CassandraDatastore is the primary Datastore implementation, using Apache Cassandra as a highly scalable backend.

func NewCassandraDatastore

func NewCassandraDatastore() (*CassandraDatastore, error)

func (*CassandraDatastore) ClaimNewHost

func (ds *CassandraDatastore) ClaimNewHost() string

func (*CassandraDatastore) LinksForHost

func (ds *CassandraDatastore) LinksForHost(domain string) <-chan *URL

func (*CassandraDatastore) StoreParsedURL

func (ds *CassandraDatastore) StoreParsedURL(u *URL, fr *FetchResults)

func (*CassandraDatastore) StoreURLFetchResults

func (ds *CassandraDatastore) StoreURLFetchResults(fr *FetchResults)

func (*CassandraDatastore) UnclaimHost

func (ds *CassandraDatastore) UnclaimHost(host string)

type CassandraDispatcher

type CassandraDispatcher struct {
	// contains filtered or unexported fields
}

CassandraDispatcher analyzes what we've crawled so far (generally on a per-domain basis) and updates the database. At minimum this means generating new segments to crawl in the `segments` table, but it can also mean updating domain_info if we find out new things about a domain.

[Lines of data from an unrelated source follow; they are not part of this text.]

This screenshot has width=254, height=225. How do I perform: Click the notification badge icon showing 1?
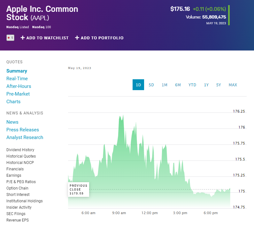coord(10,38)
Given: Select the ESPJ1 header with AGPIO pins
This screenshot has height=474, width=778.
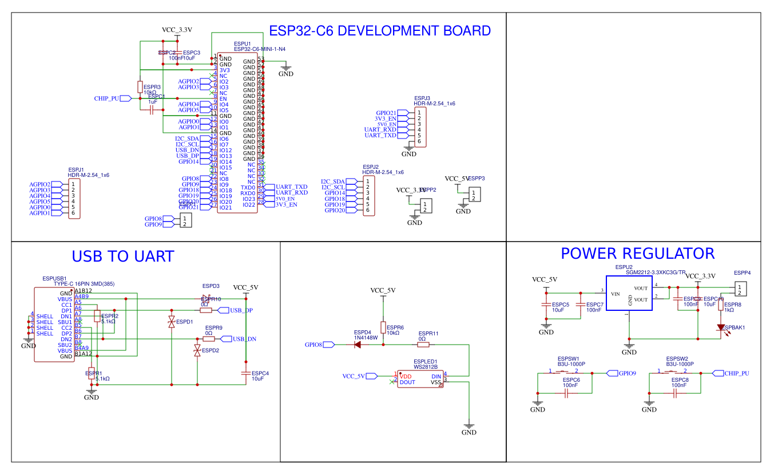Looking at the screenshot, I should [73, 199].
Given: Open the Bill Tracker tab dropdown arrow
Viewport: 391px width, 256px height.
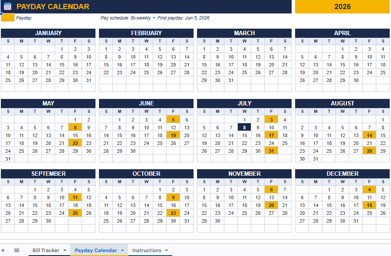Looking at the screenshot, I should tap(65, 250).
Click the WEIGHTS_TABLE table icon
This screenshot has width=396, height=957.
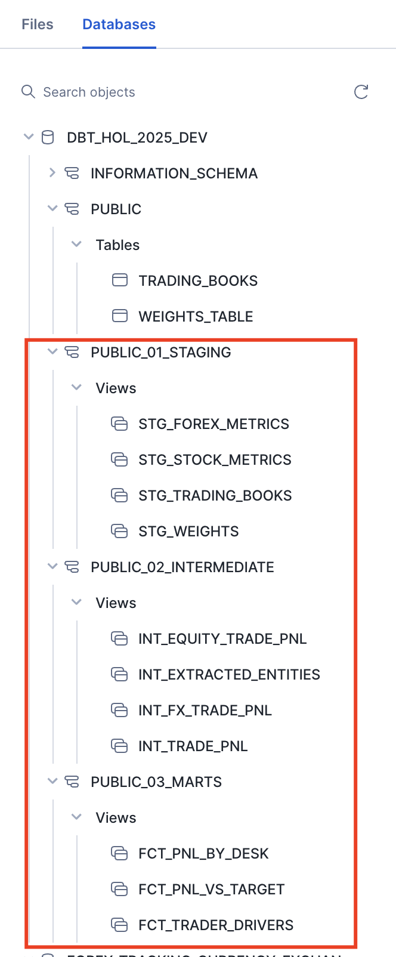pyautogui.click(x=120, y=316)
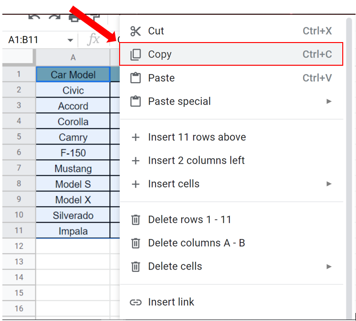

This dispatcher has been designed to run simultaneously with the fetchmanager. Fetchers and dispatchers claim domains in Cassandra, so the dispatcher can operate on the domains not currently being crawled (and vice versa).

func (*CassandraDispatcher) StartDispatcher

func (d *CassandraDispatcher) StartDispatcher() error

func (*CassandraDispatcher) StopDispatcher

func (d *CassandraDispatcher) StopDispatcher() error

type Datastore

type Datastore interface {
	// ClaimNewHost returns a hostname that is now claimed for this crawler to
	// crawl. A segment of links for this host is assumed to be available.
	// Returns the domain of the segment it claimed, or "" if there are none
	// available.
	ClaimNewHost() string

	// UnclaimHost indicates that all links from `LinksForHost` have been
	// processed, so other work may be done with this host. For example the
	// dispatcher will be free analyze the links and generate a new segment.
	UnclaimHost(host string)

	// LinksForHost returns a channel that will feed URLs for a given host.
	LinksForHost(host string) <-chan *URL

	// StoreURLFetchResults takes the return data/metadata from a fetch and
	// stores the visit. Fetchers will call this once for each link in the
	// segment being crawled.
	StoreURLFetchResults(fr *FetchResults)

	// StoreParsedURL stores a URL parsed out of a page (i.e. a URL we may not
	// have crawled yet). `u` is the URL to store. `fr` is the FetchResults
	// object for the fetch from which we got the URL, for any context the
	// datastore may want. A datastore implementation should handle `fr` being
	// nil, so links can be seeded without a fetch having occurred.
	//
	// URLs passed to StoreParsedURL should be absolute.
	//
	// This layer should handle efficiently deduplicating
	// links (i.e. a fetcher should be safe feeding the same URL many times.
	StoreParsedURL(u *URL, fr *FetchResults)
}

Datastore defines the interface for an object to be used as walker's datastore.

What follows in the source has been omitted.